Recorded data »
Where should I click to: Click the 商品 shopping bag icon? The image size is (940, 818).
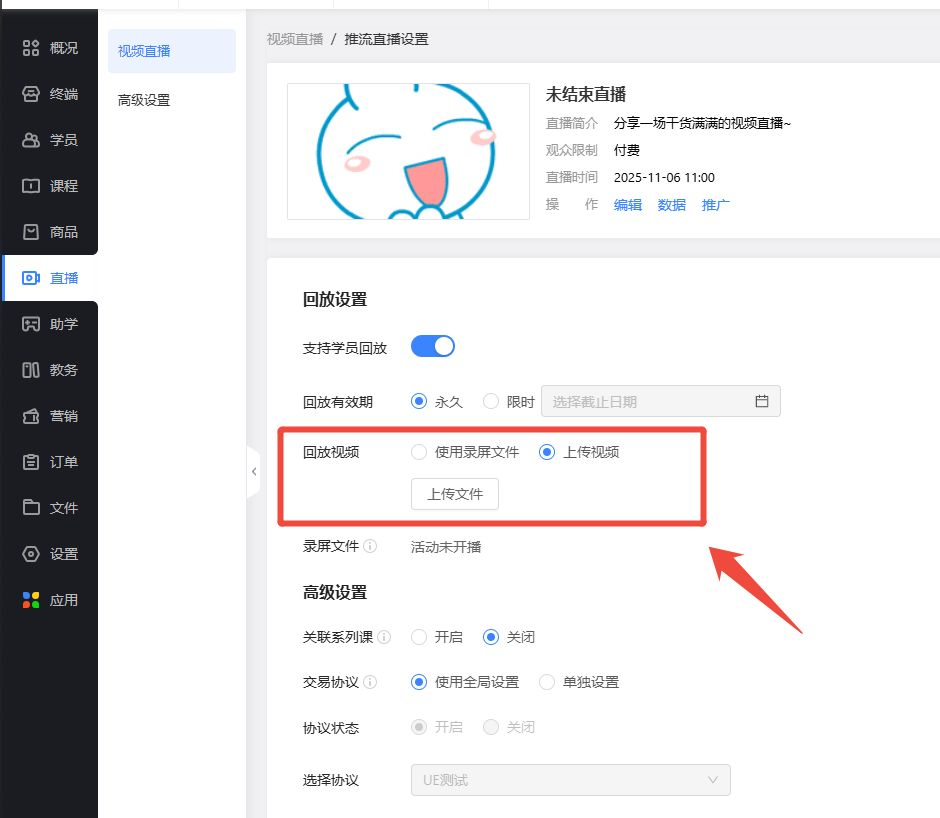[31, 232]
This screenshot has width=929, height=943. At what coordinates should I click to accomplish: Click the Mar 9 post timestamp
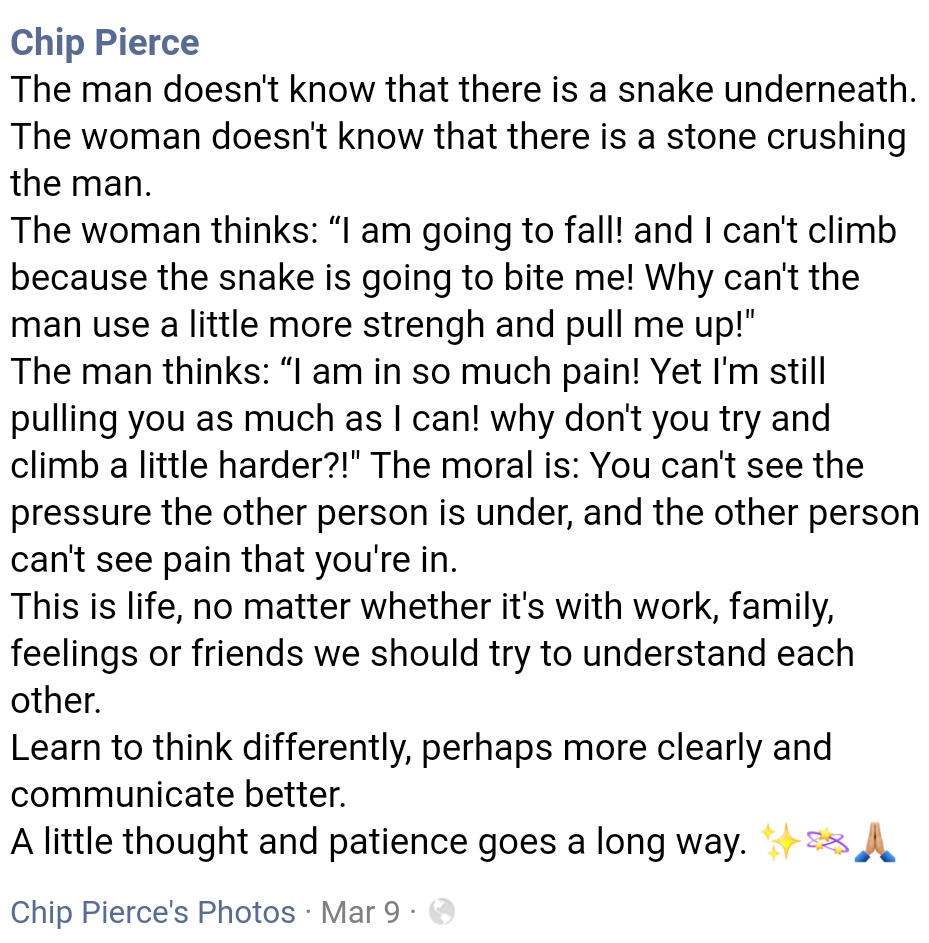360,912
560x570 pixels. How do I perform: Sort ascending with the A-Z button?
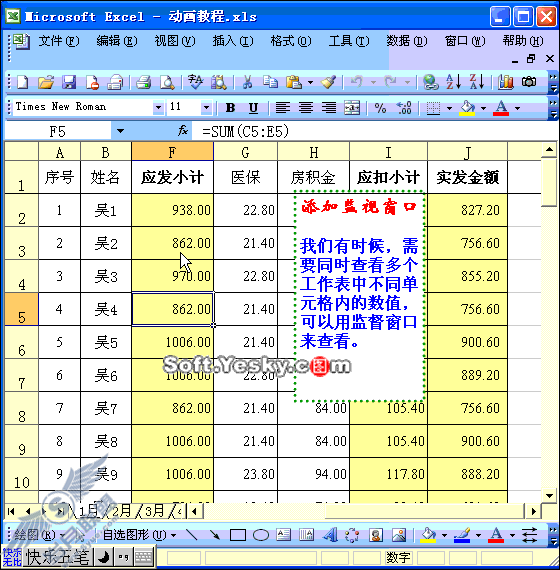pyautogui.click(x=453, y=81)
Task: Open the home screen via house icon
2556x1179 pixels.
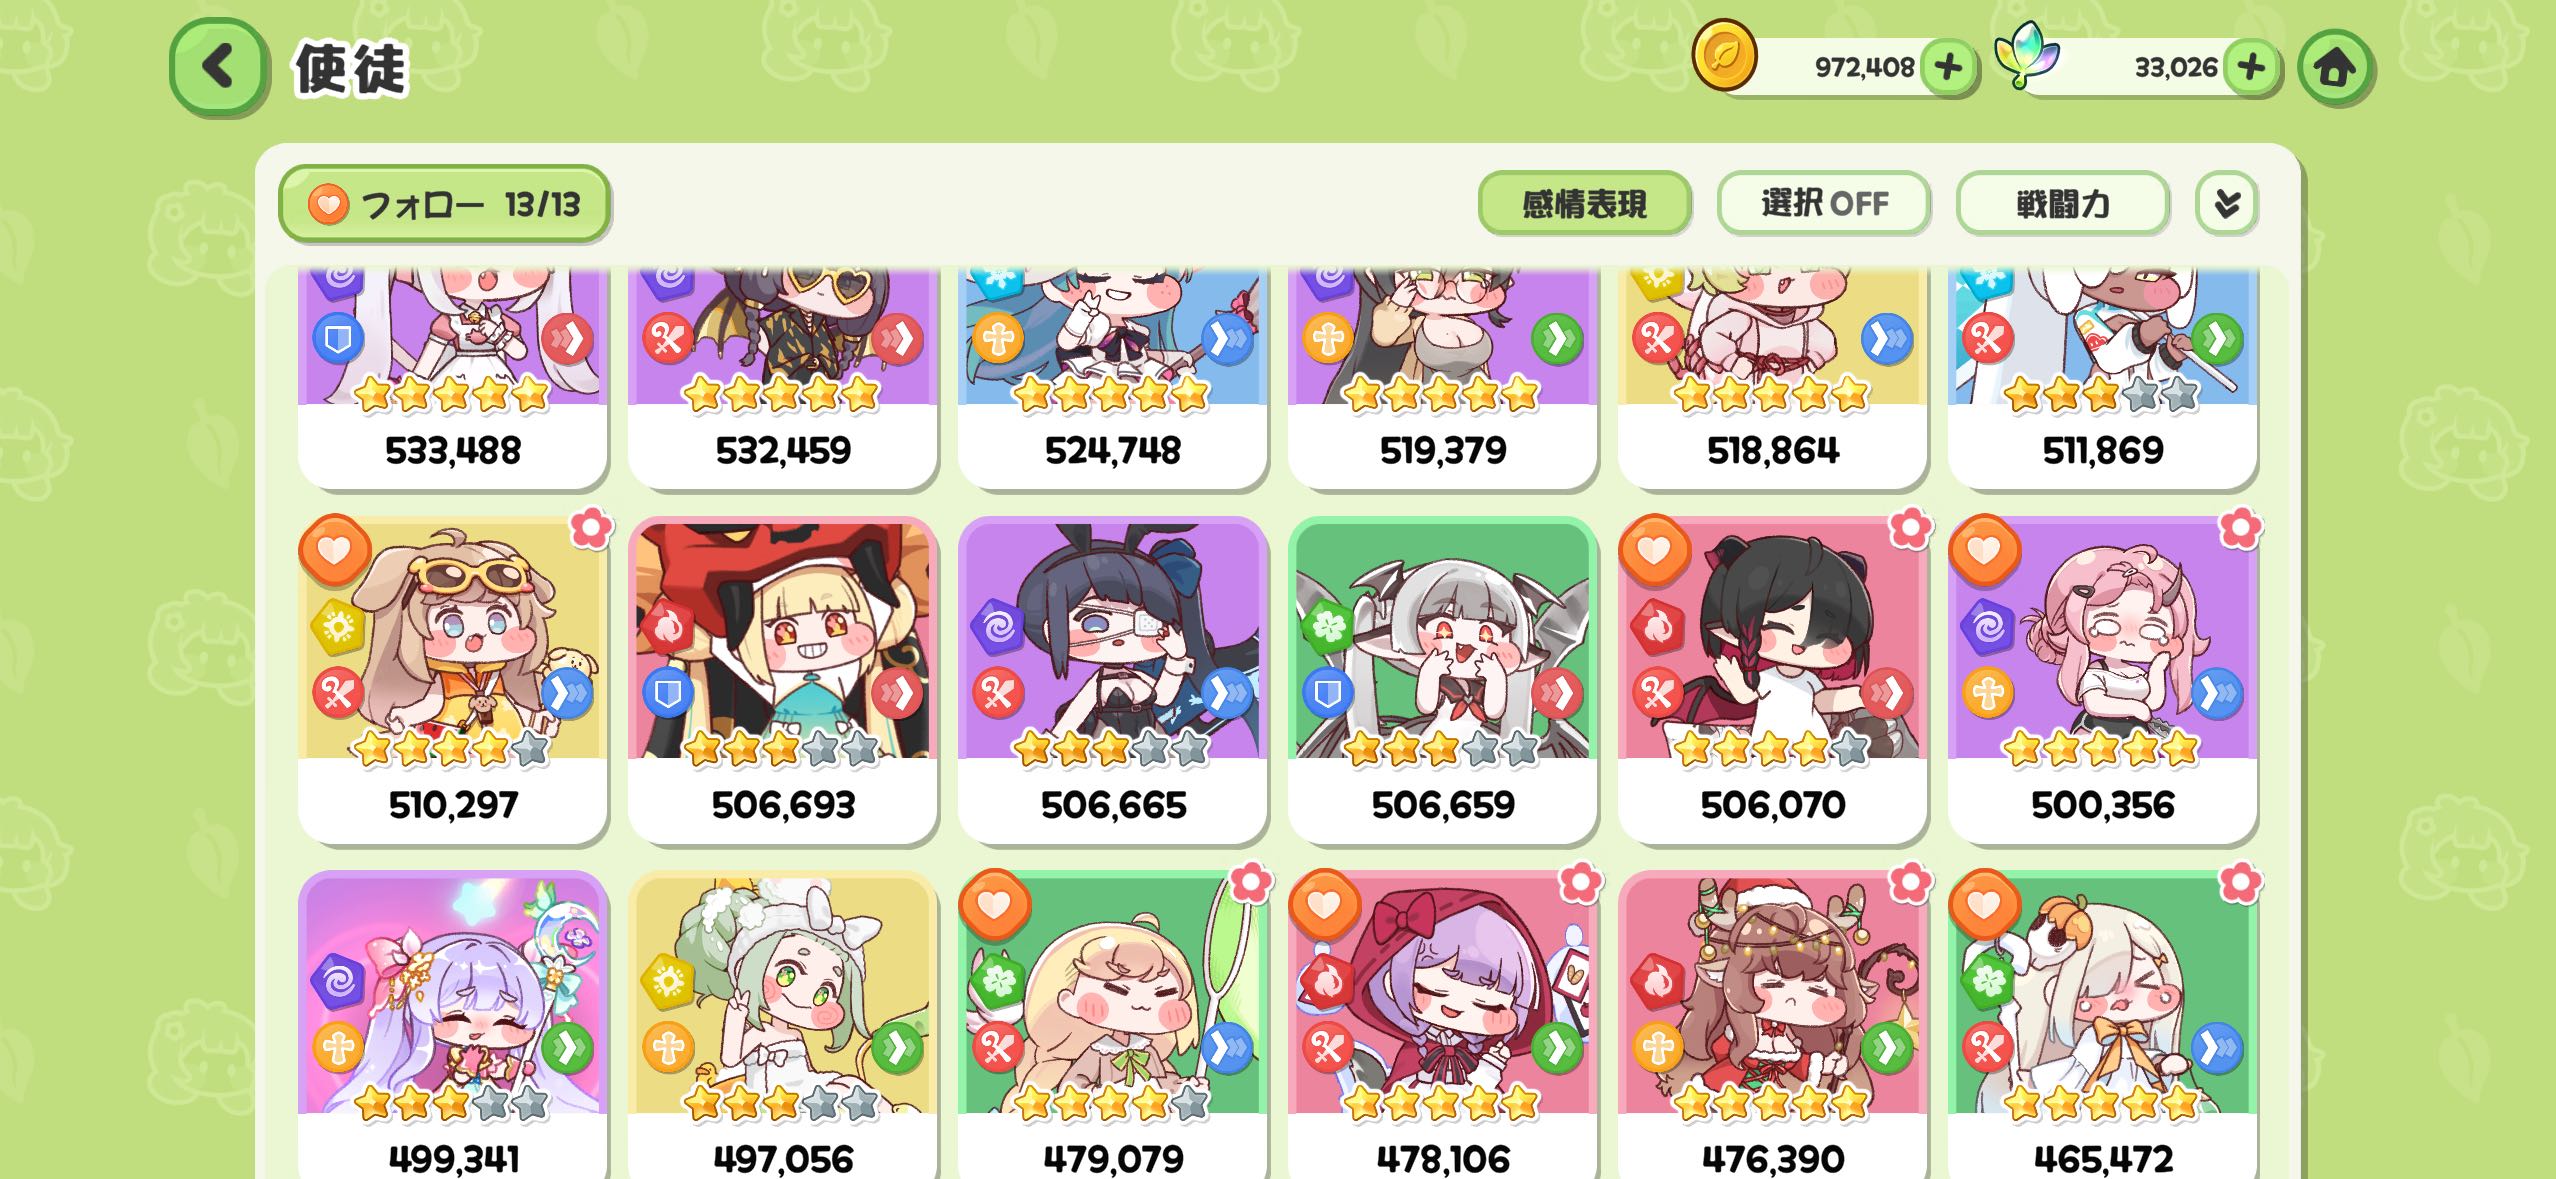Action: [2335, 68]
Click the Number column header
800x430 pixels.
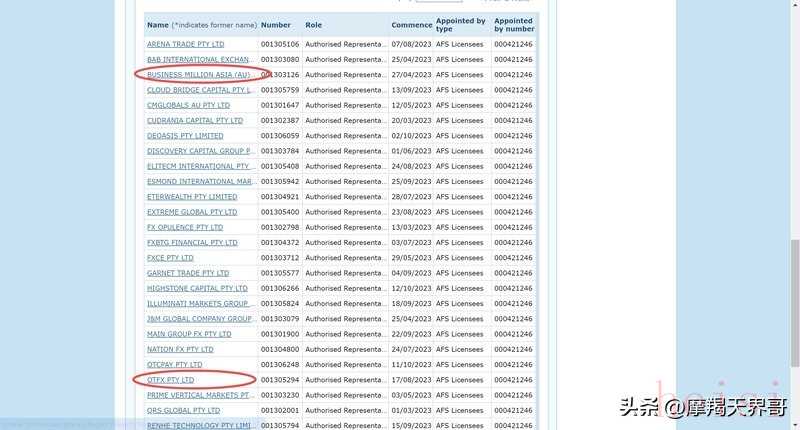pos(276,24)
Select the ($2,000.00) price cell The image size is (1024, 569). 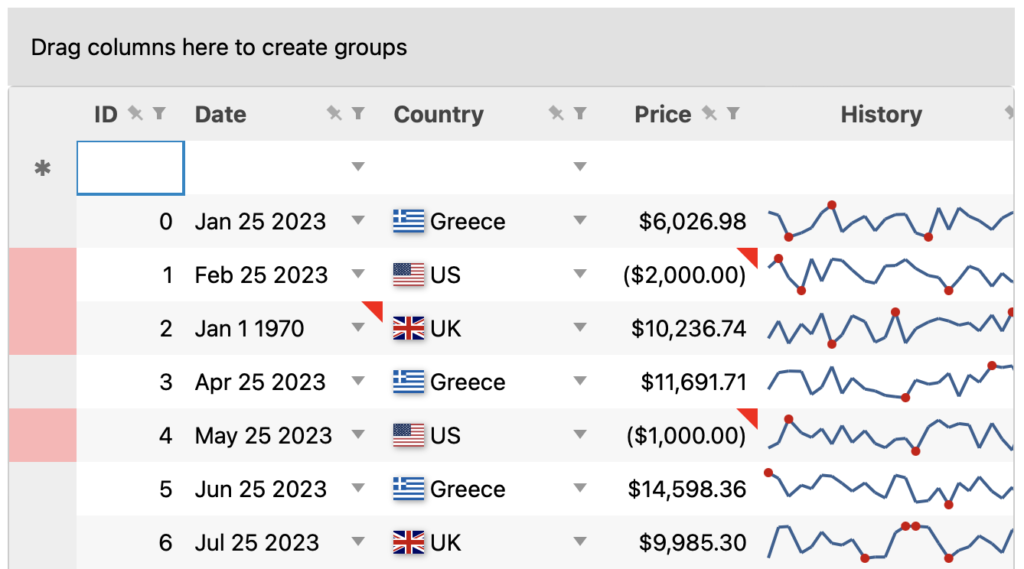coord(685,275)
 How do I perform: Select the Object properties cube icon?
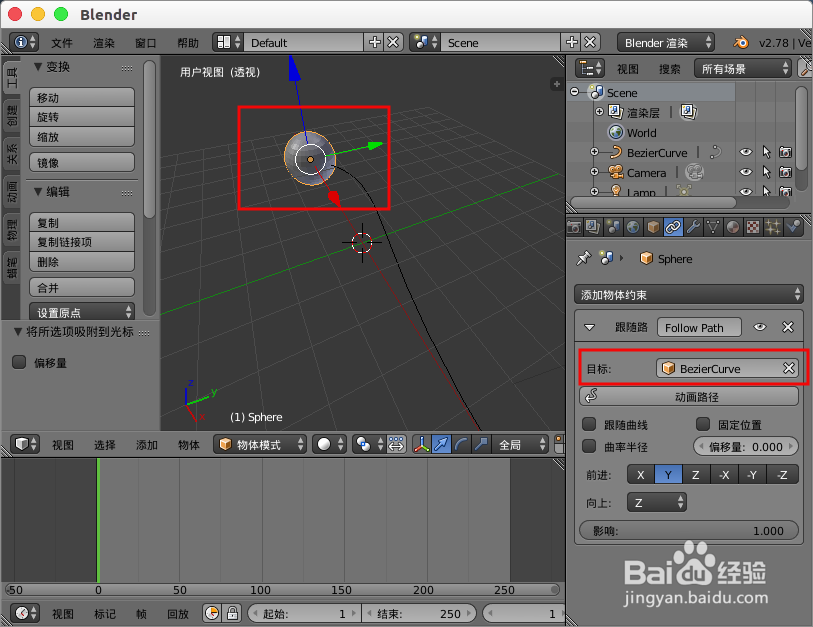pos(653,227)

Work request » Please write out, word for word, only the lines from the one holding "How do I perform: Select" through the end of the records above, with both end lines included and the pictures dropped.

Output for this task »
 How do I perform: Select the Object properties cube icon?
pos(653,227)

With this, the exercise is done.